PROBLEM DETAILS: Reproduce each line below with no alterations.

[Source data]
───
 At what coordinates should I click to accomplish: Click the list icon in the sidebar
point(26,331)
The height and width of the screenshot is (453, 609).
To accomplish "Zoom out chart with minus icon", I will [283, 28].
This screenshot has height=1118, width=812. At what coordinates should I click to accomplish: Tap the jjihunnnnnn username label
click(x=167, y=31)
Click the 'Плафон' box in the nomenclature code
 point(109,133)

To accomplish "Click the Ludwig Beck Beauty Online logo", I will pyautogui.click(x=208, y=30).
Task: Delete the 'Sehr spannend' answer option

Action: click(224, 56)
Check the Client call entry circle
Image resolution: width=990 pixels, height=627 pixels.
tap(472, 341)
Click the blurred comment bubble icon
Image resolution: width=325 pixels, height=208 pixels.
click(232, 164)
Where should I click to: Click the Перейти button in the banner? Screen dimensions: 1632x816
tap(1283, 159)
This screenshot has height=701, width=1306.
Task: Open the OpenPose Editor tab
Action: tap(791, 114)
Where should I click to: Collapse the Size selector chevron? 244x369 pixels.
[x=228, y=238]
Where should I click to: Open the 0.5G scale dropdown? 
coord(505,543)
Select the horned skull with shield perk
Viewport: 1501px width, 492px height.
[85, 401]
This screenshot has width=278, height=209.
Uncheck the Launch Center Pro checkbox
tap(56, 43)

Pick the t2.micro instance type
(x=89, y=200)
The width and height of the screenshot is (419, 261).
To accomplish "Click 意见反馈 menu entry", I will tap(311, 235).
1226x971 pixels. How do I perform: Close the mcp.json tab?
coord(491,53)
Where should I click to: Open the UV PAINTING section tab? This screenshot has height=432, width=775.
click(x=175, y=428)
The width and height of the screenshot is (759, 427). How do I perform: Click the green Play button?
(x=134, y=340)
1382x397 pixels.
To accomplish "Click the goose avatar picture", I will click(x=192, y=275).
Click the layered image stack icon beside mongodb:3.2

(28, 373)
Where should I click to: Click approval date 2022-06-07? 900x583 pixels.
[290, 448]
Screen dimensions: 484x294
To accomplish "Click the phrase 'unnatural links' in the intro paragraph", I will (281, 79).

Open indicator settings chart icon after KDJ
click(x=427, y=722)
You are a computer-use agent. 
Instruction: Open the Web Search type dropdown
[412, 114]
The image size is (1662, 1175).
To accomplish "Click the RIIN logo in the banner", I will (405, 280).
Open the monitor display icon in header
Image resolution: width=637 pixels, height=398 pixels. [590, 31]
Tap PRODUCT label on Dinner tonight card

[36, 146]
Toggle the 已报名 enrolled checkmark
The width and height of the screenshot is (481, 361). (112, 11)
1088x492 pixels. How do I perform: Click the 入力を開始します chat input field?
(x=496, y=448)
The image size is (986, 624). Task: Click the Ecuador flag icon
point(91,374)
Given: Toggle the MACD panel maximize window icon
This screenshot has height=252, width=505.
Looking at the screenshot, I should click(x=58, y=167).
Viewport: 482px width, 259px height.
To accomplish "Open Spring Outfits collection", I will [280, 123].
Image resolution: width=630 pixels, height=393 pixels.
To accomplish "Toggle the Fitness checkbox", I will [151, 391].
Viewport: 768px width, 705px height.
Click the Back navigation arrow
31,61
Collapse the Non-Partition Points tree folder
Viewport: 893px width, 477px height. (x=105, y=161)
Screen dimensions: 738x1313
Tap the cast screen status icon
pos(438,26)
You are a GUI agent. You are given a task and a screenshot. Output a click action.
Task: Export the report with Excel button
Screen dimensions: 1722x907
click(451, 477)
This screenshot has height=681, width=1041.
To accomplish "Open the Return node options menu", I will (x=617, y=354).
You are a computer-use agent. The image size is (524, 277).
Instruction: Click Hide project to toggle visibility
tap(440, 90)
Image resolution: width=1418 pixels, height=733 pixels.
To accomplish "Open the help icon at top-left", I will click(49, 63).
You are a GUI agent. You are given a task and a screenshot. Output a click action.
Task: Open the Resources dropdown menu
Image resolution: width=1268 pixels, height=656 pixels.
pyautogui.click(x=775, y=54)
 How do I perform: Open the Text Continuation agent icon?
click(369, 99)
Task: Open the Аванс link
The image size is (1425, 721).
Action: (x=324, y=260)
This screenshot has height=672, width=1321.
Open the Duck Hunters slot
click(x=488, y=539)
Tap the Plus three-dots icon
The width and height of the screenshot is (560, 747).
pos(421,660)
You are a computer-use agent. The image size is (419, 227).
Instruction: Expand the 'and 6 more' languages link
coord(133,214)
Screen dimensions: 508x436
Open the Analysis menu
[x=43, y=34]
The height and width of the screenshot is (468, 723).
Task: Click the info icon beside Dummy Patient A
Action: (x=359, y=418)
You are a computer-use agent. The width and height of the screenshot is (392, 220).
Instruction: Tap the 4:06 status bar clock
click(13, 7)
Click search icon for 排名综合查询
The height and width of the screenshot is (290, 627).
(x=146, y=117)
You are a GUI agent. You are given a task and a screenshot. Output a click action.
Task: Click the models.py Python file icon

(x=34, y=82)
───
THE COMPLETED TASK:
 At what coordinates should I click to accomplish: Click the list icon in the sidebar
point(26,331)
The height and width of the screenshot is (453, 609).
To accomplish "Zoom out chart with minus icon", I will [283, 28].
This screenshot has height=1118, width=812. At what coordinates should I click to accomplish: Tap the jjihunnnnnn username label
click(x=167, y=31)
Click the 'Плафон' box in the nomenclature code
 point(109,133)

To accomplish "Click the Ludwig Beck Beauty Online logo", I will pyautogui.click(x=208, y=30).
Task: Delete the 'Sehr spannend' answer option

Action: click(224, 56)
Check the Client call entry circle
Image resolution: width=990 pixels, height=627 pixels.
tap(472, 341)
Click the blurred comment bubble icon
Image resolution: width=325 pixels, height=208 pixels.
click(232, 164)
Where should I click to: Click the Перейти button in the banner? Screen dimensions: 1632x816
tap(1283, 159)
This screenshot has height=701, width=1306.
Task: Open the OpenPose Editor tab
Action: tap(791, 114)
Where should I click to: Collapse the Size selector chevron? 244x369 pixels.
[x=228, y=238]
Where should I click to: Open the 0.5G scale dropdown? 
coord(505,543)
Select the horned skull with shield perk
Viewport: 1501px width, 492px height.
[85, 401]
This screenshot has width=278, height=209.
Uncheck the Launch Center Pro checkbox
tap(56, 43)

Pick the t2.micro instance type
(x=89, y=200)
The width and height of the screenshot is (419, 261).
To accomplish "Click 意见反馈 menu entry", I will tap(311, 235).
1226x971 pixels. How do I perform: Close the mcp.json tab?
coord(491,53)
Where should I click to: Open the UV PAINTING section tab? This screenshot has height=432, width=775.
click(x=175, y=428)
The width and height of the screenshot is (759, 427). How do I perform: Click the green Play button?
(x=134, y=340)
1382x397 pixels.
To accomplish "Click the goose avatar picture", I will click(x=192, y=275).
Click the layered image stack icon beside mongodb:3.2

(28, 373)
Where should I click to: Click approval date 2022-06-07? 900x583 pixels.
[290, 448]
Screen dimensions: 484x294
To accomplish "Click the phrase 'unnatural links' in the intro paragraph", I will (281, 79).

Open indicator settings chart icon after KDJ
click(x=427, y=722)
You are a computer-use agent. 
Instruction: Open the Web Search type dropdown
[412, 114]
The image size is (1662, 1175).
To accomplish "Click the RIIN logo in the banner", I will (405, 280).
Open the monitor display icon in header
Image resolution: width=637 pixels, height=398 pixels. [590, 31]
Tap PRODUCT label on Dinner tonight card

[36, 146]
Toggle the 已报名 enrolled checkmark
The width and height of the screenshot is (481, 361). (112, 11)
1088x492 pixels. How do I perform: Click the 入力を開始します chat input field?
(x=496, y=448)
The image size is (986, 624). Task: Click the Ecuador flag icon
point(91,374)
Given: Toggle the MACD panel maximize window icon
This screenshot has height=252, width=505.
Looking at the screenshot, I should click(x=58, y=167).
Viewport: 482px width, 259px height.
To accomplish "Open Spring Outfits collection", I will [280, 123].
Image resolution: width=630 pixels, height=393 pixels.
To accomplish "Toggle the Fitness checkbox", I will [151, 391].
Viewport: 768px width, 705px height.
Click the Back navigation arrow
31,61
Collapse the Non-Partition Points tree folder
Viewport: 893px width, 477px height. (x=105, y=161)
Screen dimensions: 738x1313
Tap the cast screen status icon
pos(438,26)
You are a GUI agent. You are given a task and a screenshot. Output a click action.
Task: Export the report with Excel button
Screen dimensions: 1722x907
click(451, 477)
This screenshot has height=681, width=1041.
To accomplish "Open the Return node options menu", I will (x=617, y=354).
You are a computer-use agent. The image size is (524, 277).
Instruction: Click Hide project to toggle visibility
tap(440, 90)
Image resolution: width=1418 pixels, height=733 pixels.
To accomplish "Open the help icon at top-left", I will click(49, 63).
You are a GUI agent. You are given a task and a screenshot. Output a click action.
Task: Open the Resources dropdown menu
Image resolution: width=1268 pixels, height=656 pixels.
pyautogui.click(x=775, y=54)
 How do I perform: Open the Text Continuation agent icon?
click(369, 99)
Task: Open the Аванс link
The image size is (1425, 721).
Action: (x=324, y=260)
This screenshot has height=672, width=1321.
Open the Duck Hunters slot
click(x=488, y=539)
Tap the Plus three-dots icon
The width and height of the screenshot is (560, 747).
pos(421,660)
You are a computer-use agent. The image size is (419, 227).
Instruction: Expand the 'and 6 more' languages link
coord(133,214)
Screen dimensions: 508x436
Open the Analysis menu
[x=43, y=34]
The height and width of the screenshot is (468, 723).
Task: Click the info icon beside Dummy Patient A
Action: (x=359, y=418)
You are a computer-use agent. The width and height of the screenshot is (392, 220).
Instruction: Tap the 4:06 status bar clock
click(13, 7)
Click search icon for 排名综合查询
The height and width of the screenshot is (290, 627).
(x=146, y=117)
You are a GUI agent. You are given a task and a screenshot. Output a click action.
Task: Click the models.py Python file icon

(x=34, y=82)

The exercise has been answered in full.